Problem details:
Pictures excluded, output exactly the lines from the one containing "You are a GUI" through the last line of the listing below.

Material provided START

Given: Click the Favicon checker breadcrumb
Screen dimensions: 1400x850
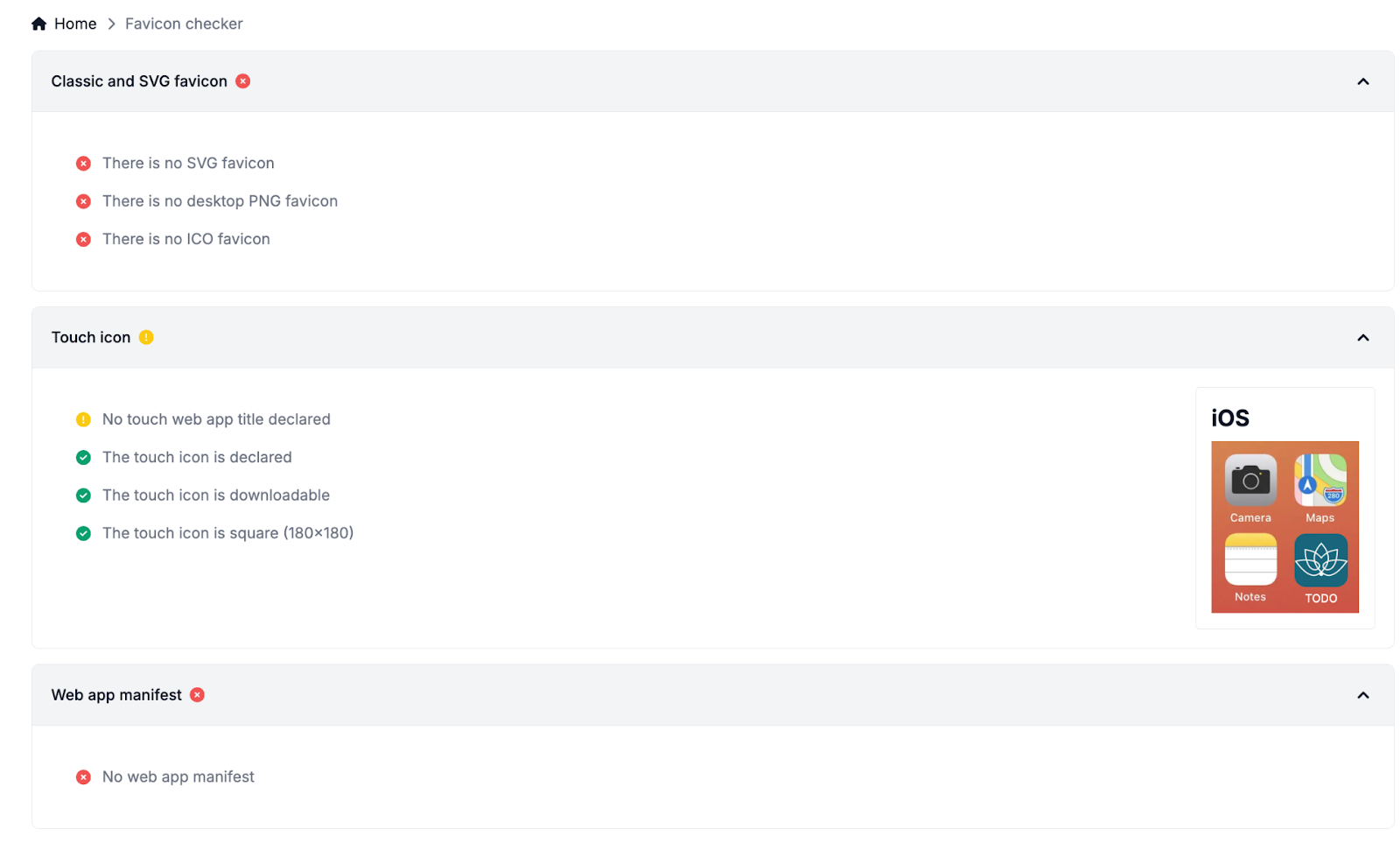Looking at the screenshot, I should (x=184, y=24).
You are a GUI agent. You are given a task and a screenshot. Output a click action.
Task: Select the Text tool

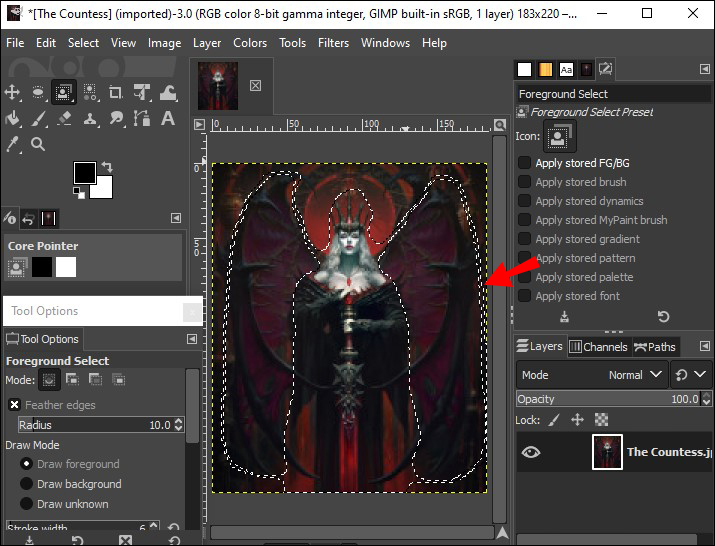(169, 118)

Material provided END

Written response:
You are a GUI agent. You are given a task and a screenshot. Output a click action.
Task: Select the Text tool

(169, 118)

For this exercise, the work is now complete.